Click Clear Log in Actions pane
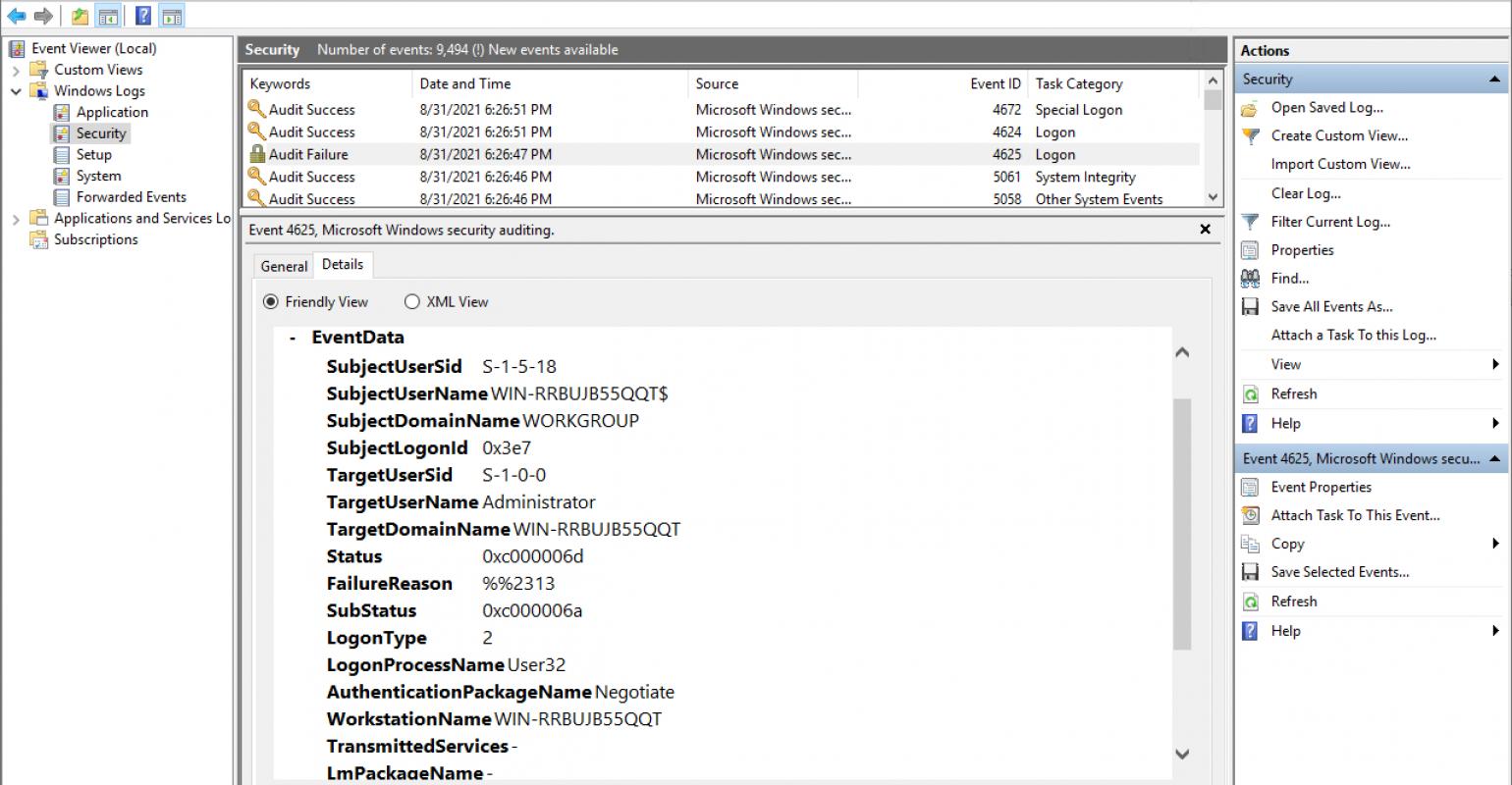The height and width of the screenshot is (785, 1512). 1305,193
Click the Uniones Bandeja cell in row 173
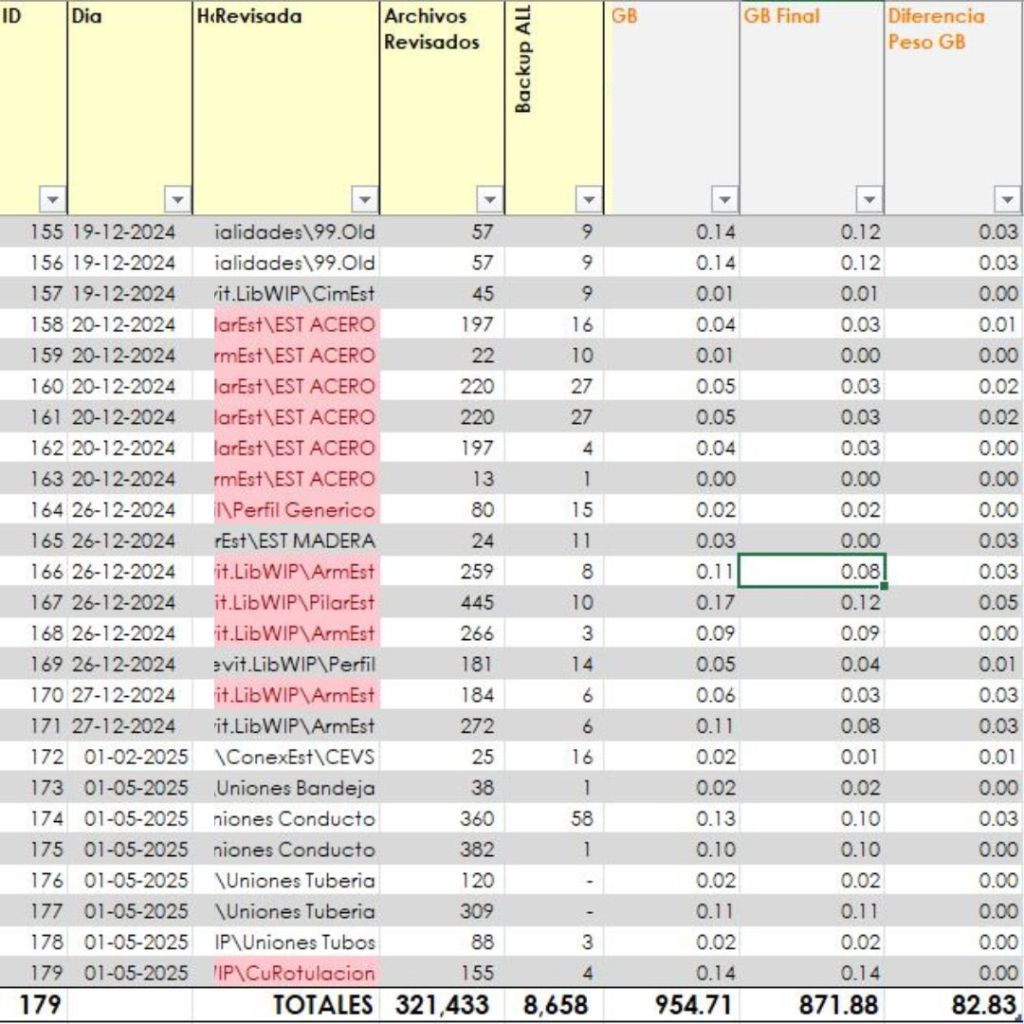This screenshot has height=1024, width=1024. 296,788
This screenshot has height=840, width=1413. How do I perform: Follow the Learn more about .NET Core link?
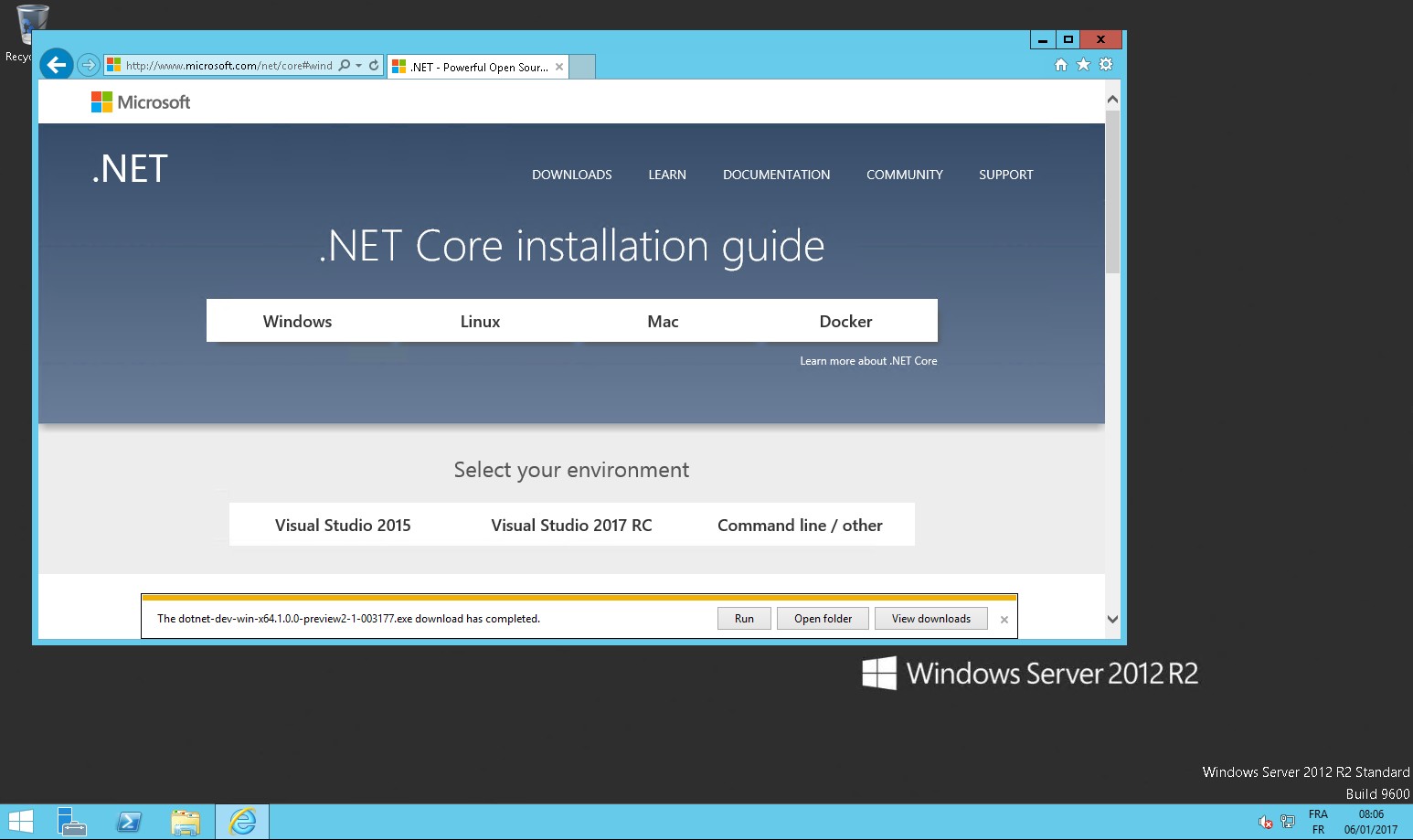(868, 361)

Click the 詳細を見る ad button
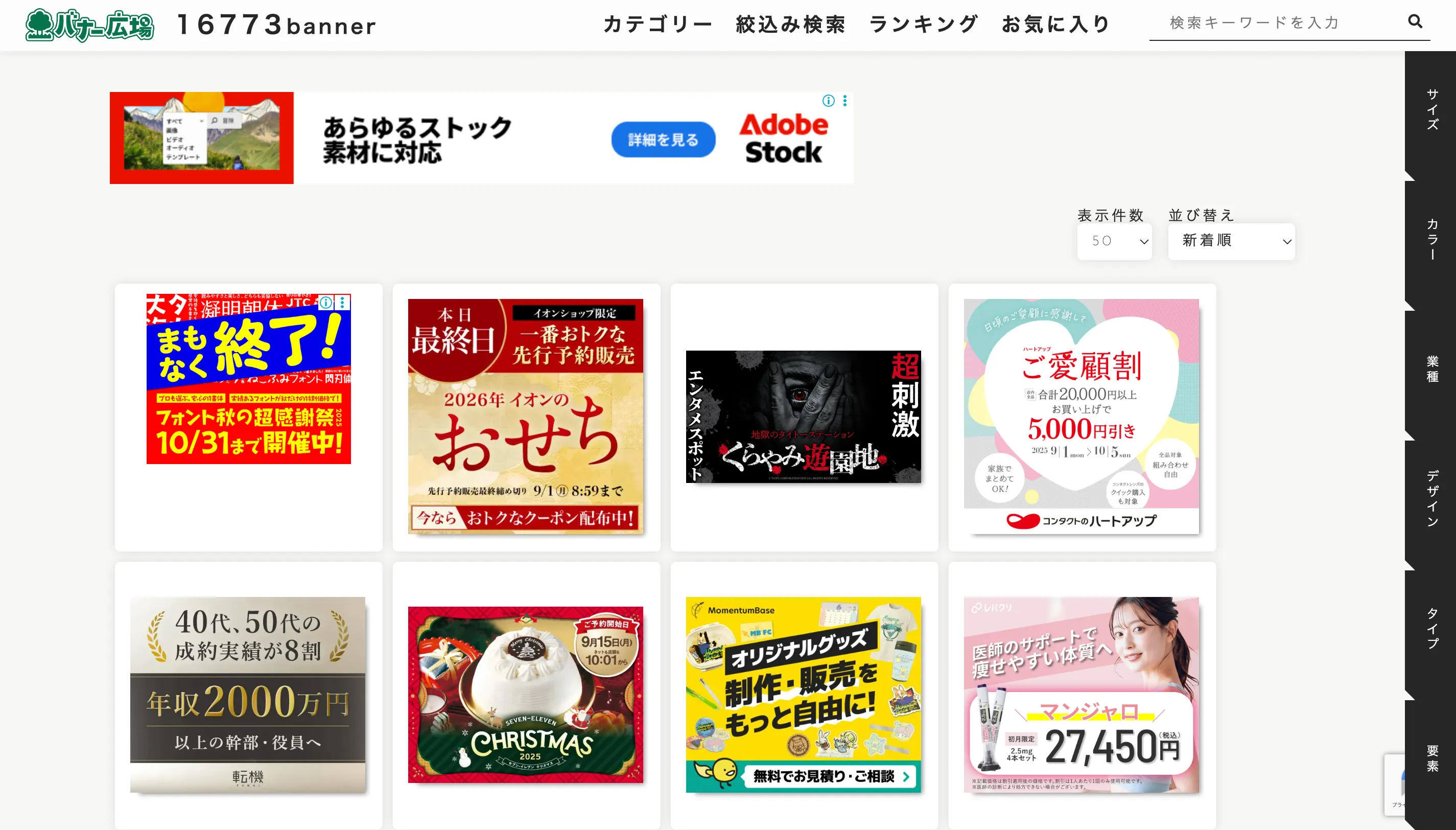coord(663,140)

* * * * * * * * *

Rewrite the records above with every "Click" changed to "Select" and all other wording unchanged. Leave the pictures out.

(Result of this task)
Select Clear Log in Actions pane
The height and width of the screenshot is (785, 1512). 1305,193
Select the Uniones Bandeja cell in row 173
This screenshot has height=1024, width=1024. 296,788
This screenshot has height=840, width=1413. How do I perform: Follow the Learn more about .NET Core link?
(868, 361)

Select the 詳細を見る ad button
coord(663,140)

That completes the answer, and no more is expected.